S1 and S0 both low tell the shift register to hold its state. The outputs do not change even though the clock signal undergoes a low-to-high transition.

Sample Shifter Application Consider the problem of communicating between a terminal and a computer over phone lines. The terminal expects its data to appear in a byte-wide parallel form, but the data must be sent over the line in bit-serial form. Shift registers play a key role in such communication systems because they can convert between parallel and serial formats. We design the hardware to load the data from the computer in parallel and shift it out serially over the communications link. On the return trip, serial data from the terminal is captured by the shift register, bit by bit, and presented to the computer via the shift register's parallel outputs.

A partial implementation of this subsystem is shown in Figure 7.9.

On the sender side, we load 8 bits of parallel data into the cascaded shift -register by setting S1, S0 to 1, 1. The sender and receiver then enter their shift-left mode when S1, S0 are set to 0, 1. We do this for eight clock cycles, transmitting D0 through D7, 1 bit at a time. Once all 8 bits have been sent, we can place the receiver in its hold mode by setting S1, S0 to 0, 0.

7.1.3 Counters

Counters are sequential logic circuits that proceed through a well-defined sequence of states. We study them in more detail in this subsection.

Up-Counters and Down-Counters An up-counter proceeds from a value to the next larger value in the sequence in response to a count pulse. The counter outputs are identical to the state of the internal flip-flops. Once the largest possible value has been reached, the sequence restarts with the smallest value. For example, a 3-bit binary up-counter begins in state 000; goes through the sequence 001, 010, 011, 100, 101, 110, 111; and returns to 000, 001, and so on.

As you might expect, a down-counter operates similarly except that it sequences from large values to smaller values. The counter wraps from the smallest possible value back to the largest value in the sequence.

Binary, Decade, Gray Code Counters Although we have been describing binary counters, a counter can be designed to advance through any periodic sequence. Popular alternatives to binary counters are decade counters. These sequence through the BCD digits: 0000, 0001, 0010, 0011, 0100, 0101, 0110, 0111, 1000, and 1001.

In some applications, to avoid circuit hazards, it is important that only a single bit of the counter changes at a time. The binary and decade counters do not exhibit this property. However, a Gray code counter does. A 4-bit Gray code up-counter would sequence through the states 0000, 0001, 0011, 0010, 0110, 0111, 0101, 0100, 1100, 1101, 1111, 1110, 1010, 1011, 1001, 1000 and repeat.

Ring Counters The shift register implementation of Figure 7.5 can also be used as a kind of primitive counter, a ring counter. The shifter sequences through the states 1000, 0100, 0010, 0001 and then repeats. The ring counter uses minimal hardware for its implementation, but it does not encode its states as efficiently as the counters we have just described.
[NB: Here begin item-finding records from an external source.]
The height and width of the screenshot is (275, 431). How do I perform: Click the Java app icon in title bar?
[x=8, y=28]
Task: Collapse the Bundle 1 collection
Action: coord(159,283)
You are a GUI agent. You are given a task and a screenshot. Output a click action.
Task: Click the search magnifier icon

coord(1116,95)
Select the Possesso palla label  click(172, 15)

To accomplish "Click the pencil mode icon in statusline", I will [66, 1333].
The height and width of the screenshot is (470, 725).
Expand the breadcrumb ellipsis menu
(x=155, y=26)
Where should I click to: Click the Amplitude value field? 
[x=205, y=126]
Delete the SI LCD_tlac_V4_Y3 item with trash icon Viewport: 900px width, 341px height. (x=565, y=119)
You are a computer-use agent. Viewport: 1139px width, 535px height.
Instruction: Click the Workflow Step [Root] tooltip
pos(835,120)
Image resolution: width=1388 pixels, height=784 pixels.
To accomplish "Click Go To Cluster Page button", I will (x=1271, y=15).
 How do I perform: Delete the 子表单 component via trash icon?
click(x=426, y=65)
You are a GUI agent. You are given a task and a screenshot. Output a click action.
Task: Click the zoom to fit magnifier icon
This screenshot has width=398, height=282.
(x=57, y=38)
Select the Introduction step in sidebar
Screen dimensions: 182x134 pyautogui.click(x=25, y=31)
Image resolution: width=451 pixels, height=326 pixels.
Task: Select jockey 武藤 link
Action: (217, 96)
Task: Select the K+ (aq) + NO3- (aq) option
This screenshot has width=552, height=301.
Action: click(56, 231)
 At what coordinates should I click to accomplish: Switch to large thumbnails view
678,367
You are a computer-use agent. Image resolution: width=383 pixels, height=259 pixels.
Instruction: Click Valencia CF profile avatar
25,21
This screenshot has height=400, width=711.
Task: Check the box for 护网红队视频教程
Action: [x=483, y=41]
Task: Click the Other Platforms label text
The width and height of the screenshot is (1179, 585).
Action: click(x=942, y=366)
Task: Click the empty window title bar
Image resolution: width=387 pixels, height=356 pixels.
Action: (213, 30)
The four-element ring counter sequences through only 4 states, compared with the 16 states of the four-element binary counter.

A Johnson counter (also known as a Mobius counter) requires no more hardware than the basic ring counter but can represent twice as many states. The idea is to "twist around" the feedback outputs of the rightmost flip-flop to yield the shifter/ring counter. This has the effect of complementing the bit shifted out to the right before it is reinserted into the shifter from the left.

We show an implementation of the 4-bit Johnson counter with master/slave J-K flip-flops in Figure 7.10.

We use the asynchronous set and reset inputs to force the flip-flops into the initial state 1000 when reset is asserted.

Figure 7.11 shows the timing diagram. The counter sequences through the states 1000, 1100, 1110, 1111, 0111, 0011, 0001, 0000 and repeats. It happens that this sequence satisfies the same property as the Gray code: only a single bit changes its value from one state to the next.

Applications and Example Catalog Counter Counters are used in digital systems to count events and find many applications in tracking the passage of time. See Exercise 7.23 at the end of this chapter for some design problems.

Let's examine a counter component from the TTL catalog. Figure 7.12 shows the schematic shape of the TTL 74163 synchronous 4-bit counter. The component has four data inputs, four data outputs, four control inputs (P, T, , ), one control output (RCO), and the clock.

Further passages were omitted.